Tuesday, 14 January 2020
Hall B (Boston Convention and Exhibition Center)
Victor Marchais, UCAR, Boulder, CO; and D. Holdaway and T. Auligné

Linearized Earth system models, comprising of the tangent linear model (TLM) and adjoint, are required in a number of important applications, for example 4DVar data assimilation, sensitivity studies, computation of singular vectors and forecast sensitivity observation impacts. For some components of the Earth system, for instance the physical parameterization schemes, developing the tangent linear and adjoint is a significant burden. The algorithms can be highly nonlinear and linearly unstable; the schemes often change, meaning the linearized versions have to be redeveloped; and the resulting code can be very slow. Neural networks offer an attractive alternative to developing linearized physics scheme. They typically rely on the adjoint of the infrastructure in training, making access to the gradient somewhat straightforward; they can be designed to be relatively smooth and continuous; retraining as the underlying schemes change would require little manual effort; and they offer extremely fast execution times. In order to assess the use of neural networks to produce linearized versions of the physics we train a neural network on the longwave Rapid Radiative Transfer Model for GCMs (RRTMG).
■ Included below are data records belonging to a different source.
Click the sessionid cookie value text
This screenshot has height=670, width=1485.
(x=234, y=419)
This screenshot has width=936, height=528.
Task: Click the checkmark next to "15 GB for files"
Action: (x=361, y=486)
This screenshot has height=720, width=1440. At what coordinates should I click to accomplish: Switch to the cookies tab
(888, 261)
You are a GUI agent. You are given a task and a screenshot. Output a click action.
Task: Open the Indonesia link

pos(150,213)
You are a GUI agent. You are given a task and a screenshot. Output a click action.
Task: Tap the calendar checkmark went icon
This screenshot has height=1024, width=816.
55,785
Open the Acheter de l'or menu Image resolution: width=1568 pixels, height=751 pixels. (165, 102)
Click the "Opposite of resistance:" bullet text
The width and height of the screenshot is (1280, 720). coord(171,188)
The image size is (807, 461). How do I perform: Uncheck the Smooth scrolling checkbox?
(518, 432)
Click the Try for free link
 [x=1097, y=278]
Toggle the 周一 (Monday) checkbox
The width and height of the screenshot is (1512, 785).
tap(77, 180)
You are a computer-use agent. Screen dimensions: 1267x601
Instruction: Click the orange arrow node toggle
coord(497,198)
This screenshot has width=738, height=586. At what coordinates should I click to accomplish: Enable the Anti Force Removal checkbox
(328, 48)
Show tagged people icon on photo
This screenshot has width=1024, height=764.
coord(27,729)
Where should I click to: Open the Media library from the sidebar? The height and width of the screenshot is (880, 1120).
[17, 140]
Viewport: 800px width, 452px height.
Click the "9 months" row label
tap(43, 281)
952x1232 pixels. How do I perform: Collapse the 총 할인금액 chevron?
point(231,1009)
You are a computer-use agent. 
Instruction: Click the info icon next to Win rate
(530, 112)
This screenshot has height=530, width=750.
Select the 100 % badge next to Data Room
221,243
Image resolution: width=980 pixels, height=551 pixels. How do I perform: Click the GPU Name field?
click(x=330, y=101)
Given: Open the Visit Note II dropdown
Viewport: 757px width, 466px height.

The structure of atmospheric profile data fits both convolution and recurrent neural network architectures. Convolutions generally give smoother results and are chosen given their previous success in this kind of problem. Using physical knowledge to customize the architectures it is possible to emulate the RTTMG model with very little loss in accuracy. U-Net architecture, which has the property of capturing low and high frequency patterns, gives the best performance when compared with a number of other candidate architectures.

In order to assess whether a candidate neural network would produce the correct TLM and adjoint the Jacobian of the original scheme was compared with the Jacobian of the neural network. In both cases the Jacobian is obtained using a finite difference approach with infinitesimal perturbations. These ‘nonlinear’ Jacobians are compared with the actual TLM of the neural network, obtained directly through Keras/TensorFlow. While the nonlinear neural network Jacobian would agree very well with the gradient of the neural network, neither matched well with the Jacobian of the model being trained on, despite rigorous checks for overfitting. The findings of this work suggest it may not be possible to achieve a neural network that produces a useful linearized model using standard methods.

Rather than implicitly obtain the linearized model the U-Net is trained to produce the nonlinear Jacobian directly. Producing the Jacobian is equivalent to having both the TLM and the adjoint. The problem becomes similar to image generation which is well suited to U-Nets. This time we use a 2D-Unet to produce the output.